Podczas Bydgoskiego Kongresu Kultury najważniejszym tematem była dystrybucja środków publicznych, głównie samorządowych – na kulturę. W obradach każdego z tzw. stolików tematycznych kwestia podziału i metod dystrybucji pieniędzy była jedną z wiodących.

Karol Zamojski zaproponował mieszczące się w sześciu punktach postulaty, dotyczące regulaminów konkursów grantowych dla organizacji pozarządowych ubiegających się o dofinansowanie z Urzędu Miasta Bydgoszczy.

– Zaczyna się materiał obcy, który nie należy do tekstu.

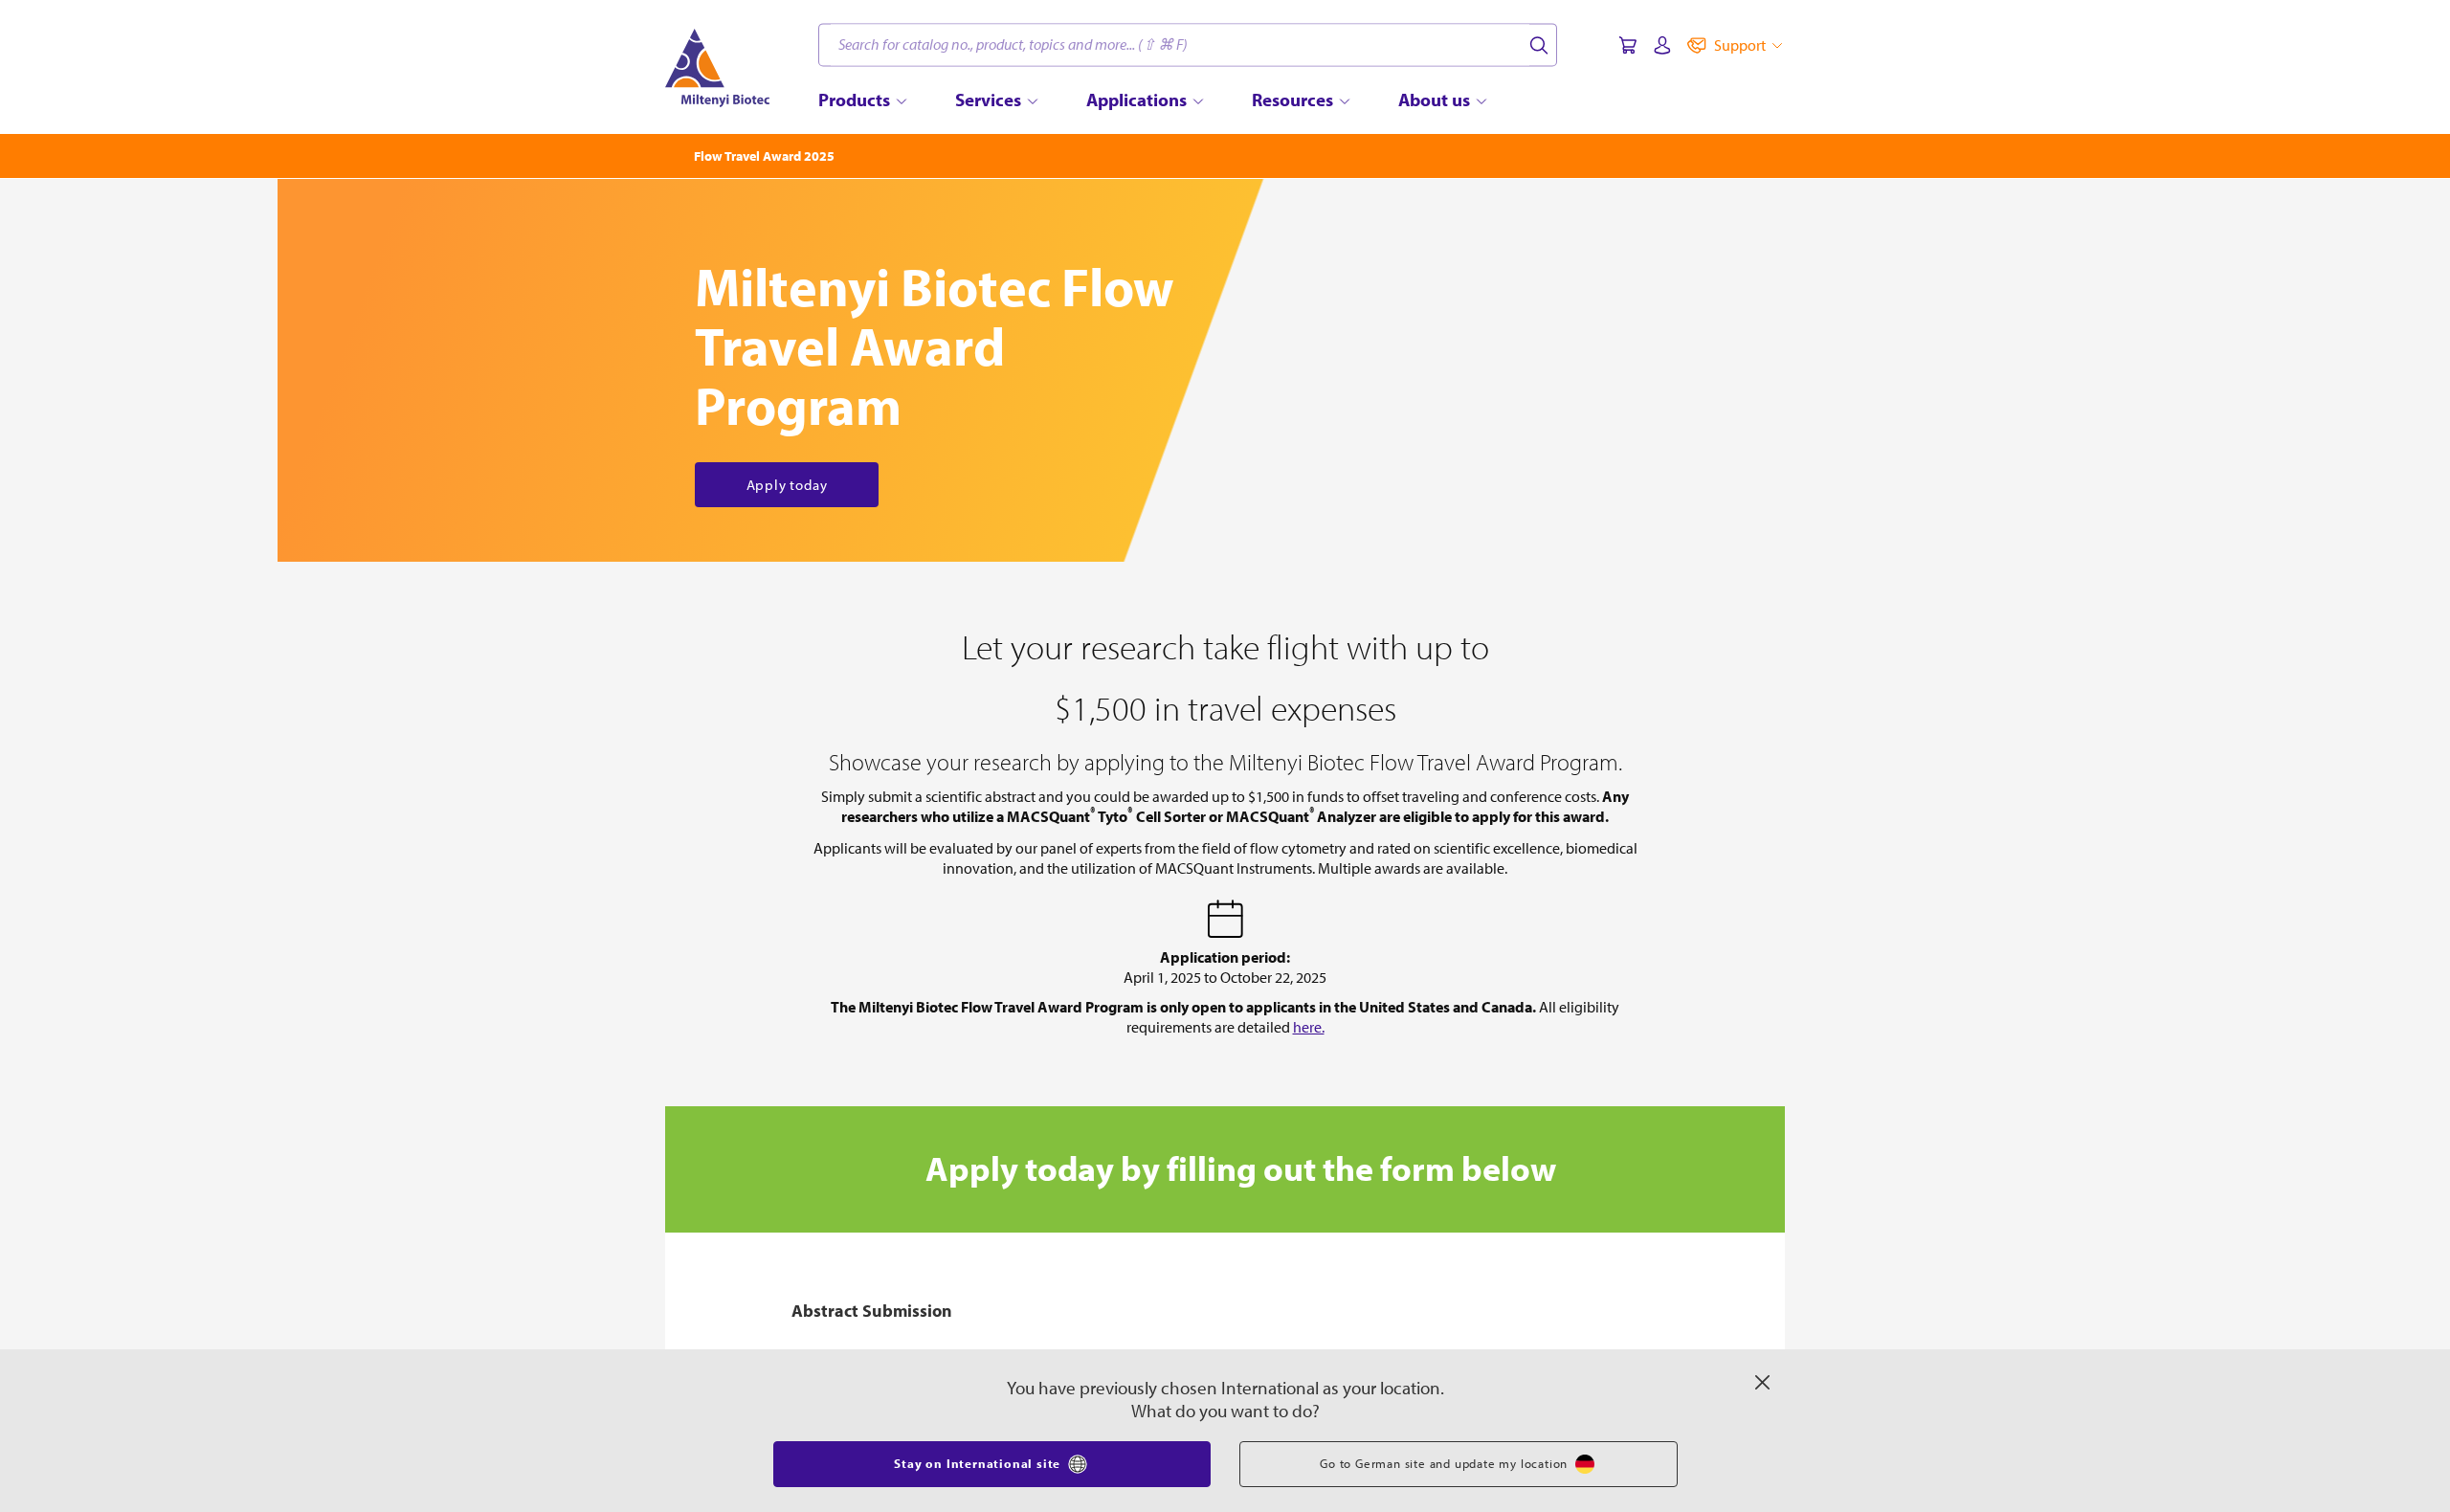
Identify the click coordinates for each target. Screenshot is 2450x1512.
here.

Wnioskował on o to, żeby władze miasta oceniały wnioski w drodze, jak to nazwał ? preselekcji. Dowodził, że organizacje pozarządowe powinny składać wnioski grantowe w uproszczonej formie, bez załączników (jedynie z deklaracją posiadania wymaganej dokumentacji) i na tej podstawie winny otrzymywać informację o zaakceptowaniu lub odrzuceniu swej propozycji. Zdaniem Zamojskiego, taki uproszczony tryb znacznie ułatwiłby weryfikację wniosków.

Drugi z postulatów Zamojskiego zawiera się w propozycji, żeby wnioski były o dofinansowanie długoterminowe, co najmniej dwuletnie. Przyznanie organizacji pozarządowej pieniędzy na okres dwuletni pozwoliłby na wykonywanie zadania także w pierwszym kwartale roku, który dotychczas jest przeznaczony na rozpatrywanie rocznych wniosków.

Istotnym postulatem Karola Zamojskiego było też to, żeby wielkość przyznanych przez miasto pieniędzy rażąco nie odbiegała od wnioskowanej przez organizację pozarządową sumy.
– Nie może być tak, że organizacja wnioskuje o 40 tys. zł, a otrzymuje 2 tys. Co ma zrobić z tymi dwoma tysiącami? ? pytał Karol Zamojski.

Ważnym elementem ?przejrzystości? przyjmowania i rozpatrywania wniosków przez prezydenta, zdaniem Zamojskiego i biorących udział w dyskusji, winien być udział w komisjach konkursowych przedstawicieli Obywatelskiej Rady ds. Kultury i środowisk twórczych.